As far as I can tell, the only law on the design of paper currency is 31 U.S. Code § 5114(b), which says nothing about signatures:

(b) United States currency has the inscription “In God We Trust” in a place the Secretary decides is appropriate. Only the portrait of a deceased individual may appear on United States currency and securities. The name of the individual shall be inscribed below the portrait.

Edit: There are some other minor provisions for the design of Federal Reserve notes (which is all of them nowadays):

Federal Reserve notes shall bear upon their faces a distinctive letter and serial number which shall be assigned by the Board of Governors of the Federal Reserve System to each Federal Reserve bank.

And:

Such notes shall be in form and tenor as directed by the Secretary of the Treasury under the provisions of this chapter and shall bear the distinctive numbers of the several Federal reserve banks through which they are issued.

Nothing about signatures there either.

Once they stop just being cash money and turn into collectables, the official signatures are a main means of identifying and differentiating notes of particular denomination, and putting a label on those versions which might be rarer and worth a bit more.

Since they are issued by the authority of the government and the statutory reserve bank, then the design carries relevant secretary’s as the constitutional authority and bank governor’s signature as they guy responsible for making sure there is enough toner and fixing any paper jams. Its probably such a long-standing convention that most national statutes will not even have bothered to specify it in law.

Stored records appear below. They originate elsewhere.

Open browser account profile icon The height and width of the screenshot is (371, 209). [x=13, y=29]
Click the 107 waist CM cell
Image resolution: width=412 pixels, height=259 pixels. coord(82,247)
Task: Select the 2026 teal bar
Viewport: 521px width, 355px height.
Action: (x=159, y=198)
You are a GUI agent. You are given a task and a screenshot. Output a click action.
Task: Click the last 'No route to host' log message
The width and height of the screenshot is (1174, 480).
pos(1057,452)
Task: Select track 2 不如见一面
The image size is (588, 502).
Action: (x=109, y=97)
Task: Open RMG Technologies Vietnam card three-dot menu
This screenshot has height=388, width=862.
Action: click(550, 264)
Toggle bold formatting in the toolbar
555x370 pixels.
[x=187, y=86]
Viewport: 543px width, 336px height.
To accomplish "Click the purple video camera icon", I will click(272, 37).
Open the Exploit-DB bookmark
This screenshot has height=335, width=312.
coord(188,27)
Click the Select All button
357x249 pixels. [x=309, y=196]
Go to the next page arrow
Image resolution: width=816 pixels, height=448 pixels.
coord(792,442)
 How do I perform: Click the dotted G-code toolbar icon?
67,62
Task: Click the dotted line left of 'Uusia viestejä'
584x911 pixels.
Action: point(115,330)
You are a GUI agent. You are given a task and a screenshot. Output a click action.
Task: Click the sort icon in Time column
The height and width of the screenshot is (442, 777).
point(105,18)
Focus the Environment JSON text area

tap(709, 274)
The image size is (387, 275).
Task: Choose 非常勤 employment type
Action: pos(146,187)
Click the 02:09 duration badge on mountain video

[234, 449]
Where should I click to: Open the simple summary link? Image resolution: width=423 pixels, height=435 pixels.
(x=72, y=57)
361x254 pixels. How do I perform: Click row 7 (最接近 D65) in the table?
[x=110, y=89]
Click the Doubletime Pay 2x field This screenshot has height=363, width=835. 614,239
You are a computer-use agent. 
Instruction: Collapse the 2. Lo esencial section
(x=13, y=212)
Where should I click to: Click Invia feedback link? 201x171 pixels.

That sounds definitive enough for me. Darn. Thank you.

Can someone tell Trump that he will need to personally sign every single banknote? Perhaps the tedium will discourage him.

Like I said above: autopen. Surely he’s not a hypocrite.

It all depends on whether or not the flag as gold trim or not. :zany_face:

It is though. The relevant part is where it’s up to the Treasury Department to determine who signs it.

You can’t prove a negative, but the total lack of any evidence that there’s anything illegal should be fairly definitive.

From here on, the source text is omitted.